There are some plays which do not cleanly fall into either of these categories, while many others belong to one or more of the many named sub-categories of kabuki plays.
The origins of kabuki are typically attributed to a woman known as Izumo no Okuni, whose troupe's performances, on temporary stages set up in the Kawaramachi dry riverbed of the Kamo River in Kyoto, beginning in 1603, are said to have been the very first "kabuki" performances. However, some scholars point out that these performances, often referred to today as "Okuni kabuki," were likely not radically different from those performed by other women's groups at the time, and drew heavily upon recent performance trends of the Azuchi-Momoyama period. These earliest "kabuki" performances consisted chiefly of showy dances, with a minimum of plot or characterization, and were much more similar to today's taishû engeki than the more fully staged and heavily narrative form that kabuki has since evolved into. The musical accompaniment for Okuni kabuki is believed to have consisted of the standard Noh ensemble - chiefly flutes and drums - with only a few other instruments, such as the shinobue flute and surigane hand-gong added in; kouta was the dominant style of music. The shamisen would not become standard until around 1650, bringing with it a dramatic shift in kabuki music; it may have been used prior to that time, but it has also been suggested that Okuni kabuki may have only used the shamisen as a stage prop, rather than as an instrument incorporated into the musical accompaniment.
The word "kabuki" (歌舞伎) is today written with three characters meaning song (歌), dance (舞), and technique or skill (伎). However, the name of the art form is said to derive from, or be related to, the term kabukimono (傾奇者), which referred to eccentric types seen on the streets of Kyoto and Edo around that time, who dressed and behaved unusually, and in general were described as leaning (傾) towards the bizarre and unconventional (奇). Many could likely be validly characterized as ruffians or street toughs; many were likely also involved in gambling or other unsavory or even violent activities. Okuni herself is said to have been a kabukimono, along with Nagoya Sansaburô, a figure often said to have been Okuni's onstage partner and off-stage lover, and worthy of credit as co-founder of kabuki theater, but who might in reality have never met Okuni, or might not even have existed at all. The riverbeds were very much lower-class areas, filled with people and activities the authorities considered undesirables. At least in the earliest days of kabuki, if not once formal theater buildings were erected, violence often erupted among the crowds, as one audience member accidentally brushed up against another's scabbard, or stepped on someone's foot. These violent clashes contributed to Tokugawa Ieyasu's decision to ban kabuki from his castle-town of Sunpu as early as 1608 (this also indicates that kabuki had spread fairly quickly, as far as Sunpu in only five years). Still, even in these early years, kabuki was already popular not only among commoners, but among samurai and courtiers as well, to such an extent that it is said to have had some impact on court ladies' fashions or behavior.
______
Goals -
a) Answer from the kabuki passage:
(i) In what year did Okuni's troupe begin performing?
(ii) Around what year did the shamisen become standard?
(iii) From which castle-town did Tokugawa Ieyasu ban kabuki in 1608?
b) Please write out all the records word for word, leaving the pictures out.
The kabuki passage and the records come from unrelated sources.

Given records -
______
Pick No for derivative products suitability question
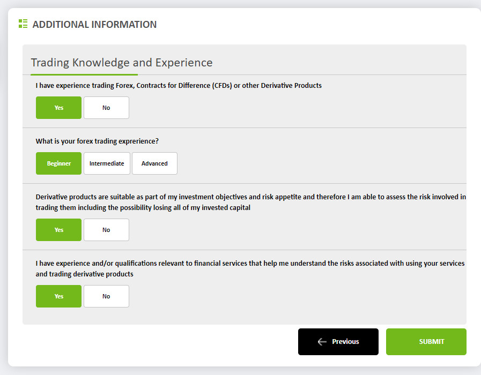106,230
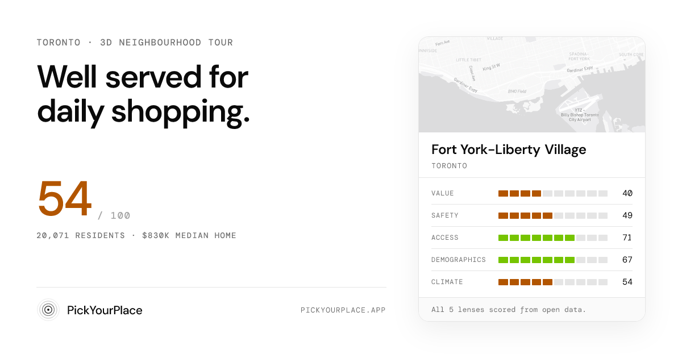Open the PICKYOURPLACE.APP link
The image size is (682, 358).
(x=343, y=310)
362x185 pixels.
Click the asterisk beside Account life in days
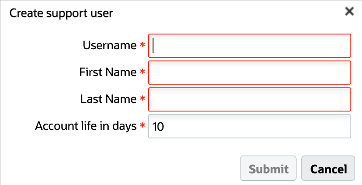(143, 127)

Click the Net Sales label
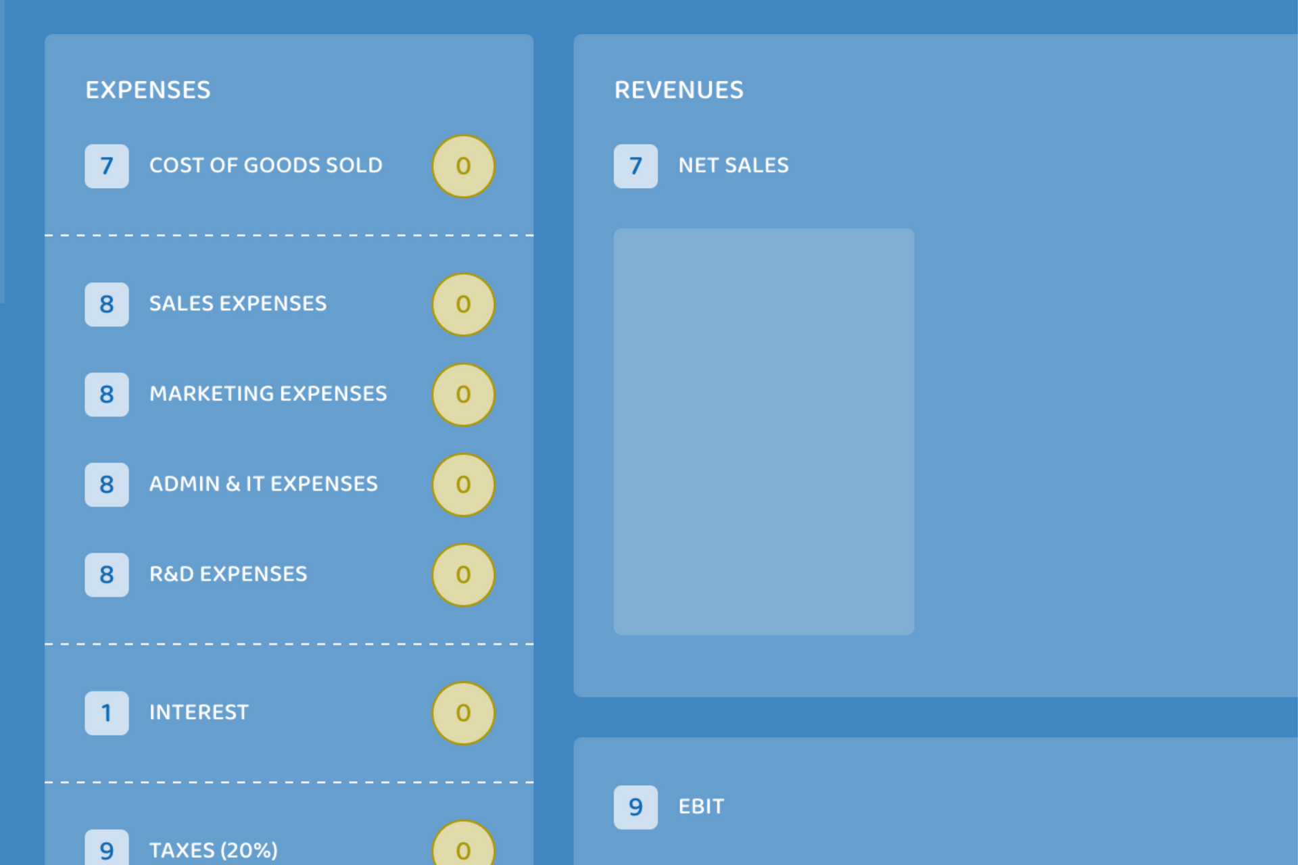[734, 166]
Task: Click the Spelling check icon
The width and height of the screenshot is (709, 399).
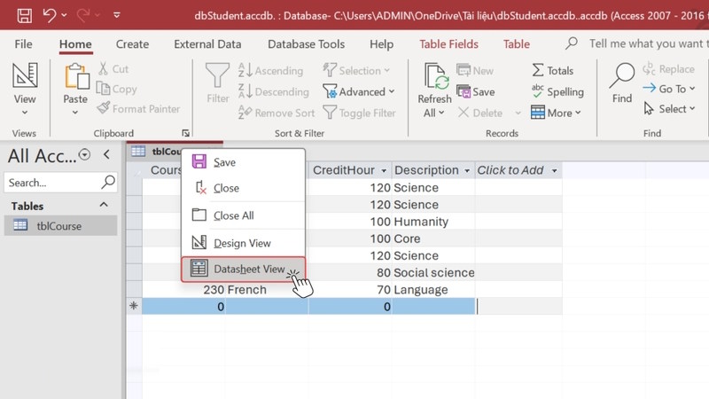Action: [x=557, y=91]
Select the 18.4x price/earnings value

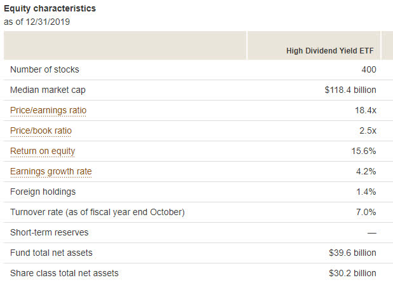click(x=366, y=110)
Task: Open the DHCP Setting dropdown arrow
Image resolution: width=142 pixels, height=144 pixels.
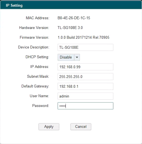Action: coord(77,57)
______
Solutions by task -
a)
(i) 1603
(ii) Around 1650
(iii) Sunpu

b)
Pick No for derivative products suitability question
106,230
Open the PICKYOURPLACE.APP link
The image size is (682, 358).
(x=343, y=310)
362x185 pixels.
Click the asterisk beside Account life in days
(143, 127)

Click the Net Sales label
[734, 166]
Task: Click the Spelling check icon
The width and height of the screenshot is (709, 399).
Action: [x=557, y=91]
Select the 18.4x price/earnings value

click(x=366, y=110)
Task: Open the DHCP Setting dropdown arrow
Image resolution: width=142 pixels, height=144 pixels.
Action: coord(77,57)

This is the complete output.